There's an old phrase I can't stop thinking about. "Paving the cow-path."
Picture it. A cow wanders across a field, taking the long, winding route. Over the years a dirt track forms where the cow walked. And then one day, someone comes along and pours concrete over that exact winding track — and calls it a road.
It's smoother. It's faster. But it still goes the long way round, because nobody asked whether the path made sense in the first place.
That is what most AI adoption looks like right now. We are pouring very expensive, very clever concrete over cow-paths.
The bolt-on trap
Here's how it usually goes. Someone identifies a painful process. It has too many steps, too many hand-offs, too many people involved. The natural instinct: let's throw AI at it. Automate the steps. Speed up the hand-offs. Make the whole thing run faster.
And it works — in the narrowest sense. The process that used to take three days now takes three hours. The report that took a team of four now takes one person and a prompt. Everyone feels clever.
But six months later, the underlying problem is still there. The process was broken before AI touched it. AI just broke it faster.
BCG puts this bluntly. When you layer AI onto your existing structures — the same workflows, the same approvals, the same forms — you get only incremental gains. A few minutes here. A slightly faster draft there. Their advice: remove the unnecessary work before you digitise it.
Most organisations do the opposite. They digitise, then wonder why nothing changed.
The question nobody asks
The uncomfortable question is this: should this process exist at all?
Not "how do we make it faster?" Not "can AI do step four?" But: what would happen if we just stopped doing this?
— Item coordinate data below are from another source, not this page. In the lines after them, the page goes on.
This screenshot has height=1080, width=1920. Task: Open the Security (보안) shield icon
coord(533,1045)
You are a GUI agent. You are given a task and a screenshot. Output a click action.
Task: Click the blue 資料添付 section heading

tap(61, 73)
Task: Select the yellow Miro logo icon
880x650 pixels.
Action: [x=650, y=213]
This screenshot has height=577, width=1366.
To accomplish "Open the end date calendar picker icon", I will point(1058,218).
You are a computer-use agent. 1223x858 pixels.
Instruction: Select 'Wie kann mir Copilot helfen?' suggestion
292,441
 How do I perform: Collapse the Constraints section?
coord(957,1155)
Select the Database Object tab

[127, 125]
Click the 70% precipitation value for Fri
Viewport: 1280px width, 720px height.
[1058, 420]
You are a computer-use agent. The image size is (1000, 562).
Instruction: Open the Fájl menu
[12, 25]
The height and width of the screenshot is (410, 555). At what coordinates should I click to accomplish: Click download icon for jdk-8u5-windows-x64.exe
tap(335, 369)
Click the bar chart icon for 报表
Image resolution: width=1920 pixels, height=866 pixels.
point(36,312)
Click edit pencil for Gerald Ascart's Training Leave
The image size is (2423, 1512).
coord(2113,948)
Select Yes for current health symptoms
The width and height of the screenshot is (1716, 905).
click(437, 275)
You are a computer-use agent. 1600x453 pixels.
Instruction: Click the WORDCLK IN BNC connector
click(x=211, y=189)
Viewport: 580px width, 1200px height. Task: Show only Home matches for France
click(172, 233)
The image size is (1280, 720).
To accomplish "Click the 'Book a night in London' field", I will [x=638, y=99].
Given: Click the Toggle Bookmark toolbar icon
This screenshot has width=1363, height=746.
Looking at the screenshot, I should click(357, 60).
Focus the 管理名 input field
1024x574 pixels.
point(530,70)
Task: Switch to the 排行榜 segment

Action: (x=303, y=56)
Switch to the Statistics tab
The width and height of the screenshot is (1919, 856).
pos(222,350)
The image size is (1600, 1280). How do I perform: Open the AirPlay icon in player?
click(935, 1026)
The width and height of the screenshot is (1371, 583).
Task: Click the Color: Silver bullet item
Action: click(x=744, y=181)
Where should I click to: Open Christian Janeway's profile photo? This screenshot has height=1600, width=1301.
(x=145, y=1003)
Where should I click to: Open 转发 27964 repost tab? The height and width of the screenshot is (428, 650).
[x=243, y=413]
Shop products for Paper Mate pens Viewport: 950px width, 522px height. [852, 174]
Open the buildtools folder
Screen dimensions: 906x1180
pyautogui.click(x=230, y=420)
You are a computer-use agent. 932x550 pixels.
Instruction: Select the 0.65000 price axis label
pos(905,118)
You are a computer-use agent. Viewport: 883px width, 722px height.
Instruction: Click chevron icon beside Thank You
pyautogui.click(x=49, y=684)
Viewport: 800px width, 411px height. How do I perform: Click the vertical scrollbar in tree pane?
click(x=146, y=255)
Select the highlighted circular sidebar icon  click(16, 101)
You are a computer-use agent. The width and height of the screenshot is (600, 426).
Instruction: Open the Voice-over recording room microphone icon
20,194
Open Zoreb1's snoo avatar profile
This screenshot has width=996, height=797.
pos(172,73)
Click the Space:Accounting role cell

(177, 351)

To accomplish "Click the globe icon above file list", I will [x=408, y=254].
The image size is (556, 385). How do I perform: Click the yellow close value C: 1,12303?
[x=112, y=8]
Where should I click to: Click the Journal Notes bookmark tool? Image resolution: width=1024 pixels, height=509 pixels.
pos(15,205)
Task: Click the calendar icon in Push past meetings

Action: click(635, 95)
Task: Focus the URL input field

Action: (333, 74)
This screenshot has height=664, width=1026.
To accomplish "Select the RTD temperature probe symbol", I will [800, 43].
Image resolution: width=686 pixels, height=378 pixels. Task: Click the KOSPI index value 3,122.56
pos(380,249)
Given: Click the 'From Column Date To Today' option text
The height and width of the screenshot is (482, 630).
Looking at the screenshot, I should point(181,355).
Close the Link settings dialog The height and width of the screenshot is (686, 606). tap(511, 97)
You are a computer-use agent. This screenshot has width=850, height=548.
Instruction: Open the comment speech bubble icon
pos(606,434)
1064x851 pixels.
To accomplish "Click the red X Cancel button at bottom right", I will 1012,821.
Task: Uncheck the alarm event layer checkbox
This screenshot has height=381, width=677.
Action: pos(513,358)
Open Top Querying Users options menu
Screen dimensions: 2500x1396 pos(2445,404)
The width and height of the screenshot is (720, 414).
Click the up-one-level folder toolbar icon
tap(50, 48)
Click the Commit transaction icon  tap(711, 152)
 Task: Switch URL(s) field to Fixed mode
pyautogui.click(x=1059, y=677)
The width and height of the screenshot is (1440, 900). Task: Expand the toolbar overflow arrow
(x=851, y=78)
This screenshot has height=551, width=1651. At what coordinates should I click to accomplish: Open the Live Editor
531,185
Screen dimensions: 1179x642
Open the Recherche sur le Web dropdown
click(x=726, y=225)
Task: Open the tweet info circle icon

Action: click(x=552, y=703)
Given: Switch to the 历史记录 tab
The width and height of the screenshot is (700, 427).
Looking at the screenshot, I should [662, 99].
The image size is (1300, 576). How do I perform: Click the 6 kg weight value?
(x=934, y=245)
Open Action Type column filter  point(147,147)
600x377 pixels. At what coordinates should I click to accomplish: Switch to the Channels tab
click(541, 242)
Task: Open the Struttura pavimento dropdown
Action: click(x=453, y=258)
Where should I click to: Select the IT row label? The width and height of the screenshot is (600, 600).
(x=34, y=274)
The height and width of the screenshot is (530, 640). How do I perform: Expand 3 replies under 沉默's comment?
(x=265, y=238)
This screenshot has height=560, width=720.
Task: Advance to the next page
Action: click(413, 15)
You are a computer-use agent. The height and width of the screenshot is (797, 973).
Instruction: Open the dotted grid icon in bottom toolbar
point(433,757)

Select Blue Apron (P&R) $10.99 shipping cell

I've watched teams agonise over automating a monthly report that nobody reads. I've seen sprints dedicated to building an AI pipeline for data that was never accurate enough to trust in the first place. I've been in meetings where someone finally asks "who actually uses this?" and the room goes quiet.
The most powerful AI move is often the one that writes zero lines of code. It's the decision to kill the process entirely.
What redesign actually looks like
When IBM describes what they call AI-first operations, they draw a clear line. In a redesigned process, the agents run the execution — the gathering, the sorting, the drafting, the routine moves. And the people are freed up to do the judgment — the deciding, the checking, the exceptions, the things that need a human who is accountable.
This isn't "humans do the same job, a bit faster." It's "the work gets re-divided." Machines take the execution. People move up to judgment and oversight.
That is a redesign. Not a bolt-on.
The test
Here's a simple test for any process you're tempted to point AI at. Three questions:
One. If you removed every step that exists only because of an old constraint — a system limitation, a legacy approval, a "we've always done it this way" — what's left?
Two. Of what remains, which steps actually require human judgment? Not human presence — human judgment. A decision where the consequences of getting it wrong matter.
Three. For everything else — the gathering, the sorting, the drafting, the routing — what happens if you just let the agent do it, and put a human at the decision points?
The answer to question one is usually the most revealing. In most processes I've worked on, somewhere between a third and half of the steps exist only because of constraints that no longer apply. They're fossils. And if you automate fossils, you just get faster fossils.
Pour the concrete where it matters
AI is extraordinary. But it's not a process designer. It will happily automate the workaround without ever questioning the thing the workaround was working around.
That's your job. Before you ask what AI can do for your process, ask whether your process should exist at all. Kill what you can. Redesign what's left. Then bring in the tool.
Don't pave the cow-path. Redraw the map.